Australian airline Qantas has had its credit rating downgraded to 'junk'- below the lowest investment grade- by credit rating agency Standard & Poor's.
The move comes after the troubled carrier set out drastic plans to axe 1,000 jobs, freeze pay, stop bonuses, and cut the salaries of its boss and board members, after the Australian airline issued a profit warning and signalled that it faces “immense” challenges.
The flag-carrier also criticised what it claims is unfair competition from Sir Richard Branson’s Virgin Australia.
As Qantas warned it will post half-year losses of up to A$300m (£166m) for the second half of this year, chief executive Alan Joyce complained: “Since early 2012, there has been an unprecedented distortion of the Australian domestic market, with Virgin Australia’s strategy to seek majority ownership and massive financial backing from foreign government-owned airlines.”
Virgin Australia’s three major shareholders include Air New Zealand (53 per cent-owned by the New Zealand government), Singapore Airlines (also majority-owned by a state investment company) and Etihad (fully owned by the government of the United Arab Emirates).
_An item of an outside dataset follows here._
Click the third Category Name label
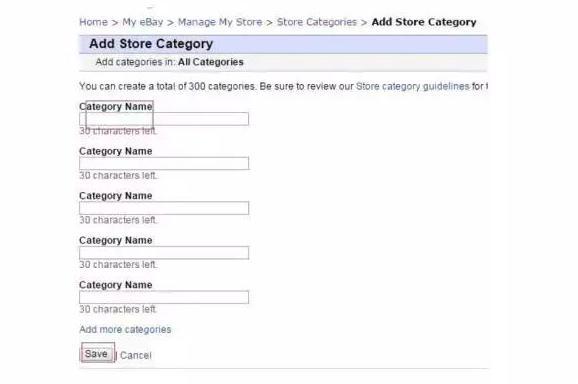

They injected A$300m into the airline last month to accelerate growth, which Joyce said was “designed to weaken Qantas”.
He added: “This foreign government capital has been used to finance dramatic increases in domestic capacity, with profound implications for the future of Australia’s aviation industry. ”
Current Australian ownership rules limit total foreign holding of Qantas to 49 per cent, with foreign airlines allowed to own just 35 per cent. Qantas claims those rules have damaged its growth.
Just this week, however, Branson claimed: “If Qantas were better managed and offered the public a decent service it would not now be in the financial mess it claims it is. It seems strange to me that a Liberal government would even consider tilting the playing field once again in Qantas’s favour.”